TensorRT-LLM also has a command line interface for building and saving engines. This workflow consists of two steps

1. Convert model checkpoint (HuggingFace, Nemo) to TensorRT-LLM checkpoint via `convert_checkpoint.py`. Each supported model has a `convert_checkpoint.py` associated it with it and can be found in the examples folder. For example, the `convert_checkpoint.py` script for Llama models can be found [here](https://github.com/NVIDIA/TensorRT-LLM/tree/main/examples/models/core/llama/convert_checkpoint.py)
2. Build engine by passing TensorRT-LLM checkpoint to `trtllm-build` command. The `trtllm-build` command is installed automatically when the `tensorrt_llm` package is installed.

The README in the examples folder for supported models walks through building engines using this flow for a wide variety of situations. The examples folder for Llama models can be found at [https://github.com/NVIDIA/TensorRT-LLM/tree/main/examples/models/core/llama](https://github.com/NVIDIA/TensorRT-LLM/tree/main/examples/models/core/llama).

## Benchmarking with `trtllm-bench`

`trtllm-bench` provides a command line interface for benchmarking the throughput and latency of saved engines.

### Prepare Dataset

`trtllm-bench` expects to be passed in a dataset of requests to run through the model. This guide creates a dummy dataset of 1000 requests with every request having input and output sequence length of 2048.  TensorRT-LLM provides the `prepare_dataset.py` script to produce the dataset.
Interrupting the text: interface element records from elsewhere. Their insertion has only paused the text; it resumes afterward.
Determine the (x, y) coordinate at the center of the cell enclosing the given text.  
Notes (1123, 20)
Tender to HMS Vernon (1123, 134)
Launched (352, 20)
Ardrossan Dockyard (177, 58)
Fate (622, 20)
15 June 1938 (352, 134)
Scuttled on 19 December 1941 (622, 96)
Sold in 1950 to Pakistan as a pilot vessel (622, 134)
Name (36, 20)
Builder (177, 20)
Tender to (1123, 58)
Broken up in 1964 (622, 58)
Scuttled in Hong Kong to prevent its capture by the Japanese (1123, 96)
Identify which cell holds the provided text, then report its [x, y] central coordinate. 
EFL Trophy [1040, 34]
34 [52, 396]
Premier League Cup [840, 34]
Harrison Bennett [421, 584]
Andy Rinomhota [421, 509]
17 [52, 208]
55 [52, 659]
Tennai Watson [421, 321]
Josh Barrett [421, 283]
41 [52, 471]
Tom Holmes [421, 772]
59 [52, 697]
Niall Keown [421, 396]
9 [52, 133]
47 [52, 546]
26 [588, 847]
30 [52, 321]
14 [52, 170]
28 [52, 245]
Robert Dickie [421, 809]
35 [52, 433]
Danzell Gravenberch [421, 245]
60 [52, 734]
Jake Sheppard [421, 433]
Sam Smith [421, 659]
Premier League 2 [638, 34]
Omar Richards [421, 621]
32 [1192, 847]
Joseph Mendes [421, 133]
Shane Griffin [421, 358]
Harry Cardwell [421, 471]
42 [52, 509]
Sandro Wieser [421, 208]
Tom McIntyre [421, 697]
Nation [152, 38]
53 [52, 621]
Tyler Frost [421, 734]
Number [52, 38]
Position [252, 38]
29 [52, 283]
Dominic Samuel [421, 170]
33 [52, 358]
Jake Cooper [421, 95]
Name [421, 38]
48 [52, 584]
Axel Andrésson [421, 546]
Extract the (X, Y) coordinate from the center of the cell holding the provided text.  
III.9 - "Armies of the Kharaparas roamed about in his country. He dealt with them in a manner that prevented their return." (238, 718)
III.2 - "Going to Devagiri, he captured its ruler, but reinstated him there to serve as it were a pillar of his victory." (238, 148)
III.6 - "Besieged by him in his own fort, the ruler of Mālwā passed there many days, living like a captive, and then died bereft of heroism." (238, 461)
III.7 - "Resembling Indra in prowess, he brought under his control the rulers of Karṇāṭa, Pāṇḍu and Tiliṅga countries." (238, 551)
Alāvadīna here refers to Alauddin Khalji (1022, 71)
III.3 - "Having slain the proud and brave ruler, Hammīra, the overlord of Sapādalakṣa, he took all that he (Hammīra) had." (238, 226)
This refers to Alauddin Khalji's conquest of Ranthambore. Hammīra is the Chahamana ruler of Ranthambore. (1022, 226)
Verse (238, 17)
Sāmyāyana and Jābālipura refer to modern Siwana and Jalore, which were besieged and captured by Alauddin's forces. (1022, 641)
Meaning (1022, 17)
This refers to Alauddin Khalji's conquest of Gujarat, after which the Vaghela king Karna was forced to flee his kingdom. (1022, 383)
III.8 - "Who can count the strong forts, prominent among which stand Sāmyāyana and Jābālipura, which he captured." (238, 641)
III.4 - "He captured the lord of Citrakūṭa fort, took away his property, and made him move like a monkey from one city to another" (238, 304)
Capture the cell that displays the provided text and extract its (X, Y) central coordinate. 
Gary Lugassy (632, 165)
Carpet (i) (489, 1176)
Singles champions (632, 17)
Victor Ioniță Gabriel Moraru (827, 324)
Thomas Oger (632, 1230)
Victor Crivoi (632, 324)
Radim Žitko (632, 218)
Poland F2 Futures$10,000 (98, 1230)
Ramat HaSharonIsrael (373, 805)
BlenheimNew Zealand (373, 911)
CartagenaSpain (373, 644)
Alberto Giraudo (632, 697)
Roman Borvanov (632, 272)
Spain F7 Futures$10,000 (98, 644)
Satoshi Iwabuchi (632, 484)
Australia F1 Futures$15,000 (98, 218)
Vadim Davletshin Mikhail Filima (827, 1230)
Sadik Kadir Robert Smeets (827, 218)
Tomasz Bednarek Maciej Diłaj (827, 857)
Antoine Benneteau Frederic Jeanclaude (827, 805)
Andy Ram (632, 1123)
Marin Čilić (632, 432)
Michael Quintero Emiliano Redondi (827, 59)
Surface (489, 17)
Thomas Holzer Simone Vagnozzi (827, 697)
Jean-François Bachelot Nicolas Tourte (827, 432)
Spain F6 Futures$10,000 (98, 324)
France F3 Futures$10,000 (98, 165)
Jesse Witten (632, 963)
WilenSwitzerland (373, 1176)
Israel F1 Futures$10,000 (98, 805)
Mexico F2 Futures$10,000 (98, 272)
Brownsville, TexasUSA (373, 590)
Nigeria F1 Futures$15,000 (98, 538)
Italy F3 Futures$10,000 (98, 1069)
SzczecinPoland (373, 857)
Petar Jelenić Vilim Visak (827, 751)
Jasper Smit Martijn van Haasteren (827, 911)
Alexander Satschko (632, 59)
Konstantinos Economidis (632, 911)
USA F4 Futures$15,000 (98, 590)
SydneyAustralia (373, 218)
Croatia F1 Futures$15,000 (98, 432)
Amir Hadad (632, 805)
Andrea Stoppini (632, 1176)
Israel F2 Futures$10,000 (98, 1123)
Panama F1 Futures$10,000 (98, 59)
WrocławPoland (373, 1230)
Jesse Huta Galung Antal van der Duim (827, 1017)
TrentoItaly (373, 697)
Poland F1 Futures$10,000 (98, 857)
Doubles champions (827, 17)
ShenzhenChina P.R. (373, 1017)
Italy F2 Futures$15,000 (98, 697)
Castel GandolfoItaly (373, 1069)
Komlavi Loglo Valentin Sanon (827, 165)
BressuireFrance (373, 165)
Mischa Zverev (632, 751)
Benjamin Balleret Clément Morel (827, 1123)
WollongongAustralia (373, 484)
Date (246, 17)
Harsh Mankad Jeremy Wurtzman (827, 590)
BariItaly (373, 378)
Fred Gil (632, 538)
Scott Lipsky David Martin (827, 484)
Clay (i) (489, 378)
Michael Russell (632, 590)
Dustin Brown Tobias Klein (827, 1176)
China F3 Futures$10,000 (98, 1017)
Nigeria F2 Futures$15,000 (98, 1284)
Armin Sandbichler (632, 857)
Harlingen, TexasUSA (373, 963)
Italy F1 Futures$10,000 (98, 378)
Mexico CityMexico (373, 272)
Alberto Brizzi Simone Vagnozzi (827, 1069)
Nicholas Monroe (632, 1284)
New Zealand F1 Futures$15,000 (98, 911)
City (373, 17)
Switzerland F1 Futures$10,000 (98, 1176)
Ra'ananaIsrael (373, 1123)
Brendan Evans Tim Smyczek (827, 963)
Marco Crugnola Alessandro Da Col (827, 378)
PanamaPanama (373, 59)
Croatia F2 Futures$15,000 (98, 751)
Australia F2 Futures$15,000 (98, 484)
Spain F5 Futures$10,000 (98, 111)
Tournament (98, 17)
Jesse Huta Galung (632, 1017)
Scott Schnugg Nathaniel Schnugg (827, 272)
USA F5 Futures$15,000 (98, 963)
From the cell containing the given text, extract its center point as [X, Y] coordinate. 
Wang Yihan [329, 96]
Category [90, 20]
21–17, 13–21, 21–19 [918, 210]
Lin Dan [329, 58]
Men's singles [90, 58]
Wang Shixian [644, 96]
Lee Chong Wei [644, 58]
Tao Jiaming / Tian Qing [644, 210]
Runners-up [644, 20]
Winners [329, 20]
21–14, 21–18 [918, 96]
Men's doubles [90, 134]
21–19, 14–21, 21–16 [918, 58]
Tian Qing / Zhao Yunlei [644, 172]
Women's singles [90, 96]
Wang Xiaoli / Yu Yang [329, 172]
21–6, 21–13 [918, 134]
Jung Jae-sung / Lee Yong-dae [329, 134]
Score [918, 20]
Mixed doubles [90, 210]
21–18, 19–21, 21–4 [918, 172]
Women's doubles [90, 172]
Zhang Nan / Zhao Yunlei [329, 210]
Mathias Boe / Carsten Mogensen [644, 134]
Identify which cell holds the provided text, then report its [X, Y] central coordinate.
To use it clone the TensorRT-LLM Repo and run the following command:

`python benchmarks/cpp/prepare_dataset.py --stdout --tokenizer /path/to/hf/Llama-3.3-70B-Instruct/ token-norm-dist --input-mean 2048 --output-mean 2048 --input-stdev 0 --output-stdev 0 --num-requests 1000 > synthetic_2048_2048.txt`

`trtllm-bench` can also take in real data, see [`trtllm-bench` documentation](../perf-benchmarking.md) for more details on the required format.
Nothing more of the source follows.